No. 74 - April 22, 2025

UPC Court of Appeal on suspensive effects and more

Timan Pfrang
Tilman Pfrang, LL.M.
Patent Attorney, Dipl.-Phys.

UPC Court of Appeal on suspensive effects, uncontested facts and legal consequences

In its order of 17 April 2025 (UPC_CoA_312/2025 et al.), the Court of Appeal (CoA) of the Unified Patent Court (UPC) dismissed an application by Kodak for suspensive effect under Rule 223 RoP, following an infringement decision in favour of Fujifilm by the Mannheim Local Division (UPC_CFI_365/2023). Further, the CoA clarified the consequences of a fact remaining uncontested.

Background

Kodak had appealed the Local Division’s judgment, which granted broad remedies to Fujifilm for infringement of EP 3 511 174. These included a permanent injunction, product recall and destruction, an award of damages, and costs. The court did not require Fujifilm to post security for enforcement. Kodak’s counterclaim for revocation was dismissed in full.

Kodak sought suspensive effect of the appeal, citing alleged manifest errors by the Local Division, including incorrect treatment of priority, disregard of asserted prior user rights, and violations of its right to be heard.

Court of Appeal reasoning

The Court of Appeal, presided by Judge Rian Kalden, reaffirmed that the default rule under Art. 74(1) UPCA is that an appeal does not have suspensive effect. Departures from this principle are permitted only in exceptional circumstances - such as manifest errors in the decision under appeal or if enforcement would render the appeal meaningless (cf. UPC_CoA_301/2024 – ICPillar v ARM).

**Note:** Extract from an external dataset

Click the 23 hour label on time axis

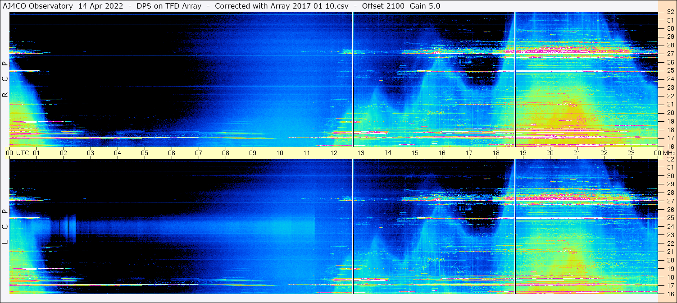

Kodak failed to meet this threshold. The Court emphasized that:

“Kodak has failed to demonstrate that the Court of First Instance’s findings and considerations constitute manifest errors.”

Importantly, the Court clarified the scope of Rule 171.2 RoP, rejecting Kodak’s assertion that an uncontested factual statement mandates a corresponding legal consequence:

“Even if there is an uncontested fact, this does not imply that the legal consequence for which this fact was submitted automatically follows.”

The Court underlined that it is for the court to assess whether the advanced facts support the legal conclusion, reinforcing the court’s autonomous role in applying the law.

Key takeaways

  • The Court of Appeal continues to apply a high bar for granting suspensive effect, requiring clear, manifest errors or extraordinary prejudice.
  • Rule 171.2 RoP does not bind legal conclusions. Uncontested facts are binding only as to their truth, not their legal consequences. The court retains discretion to determine the legal relevance.
  • Parties should prepare for enforcement despite appeal. Unless suspensive effect is granted, remedies ordered by the first instance court are enforceable regardless of a pending appeal.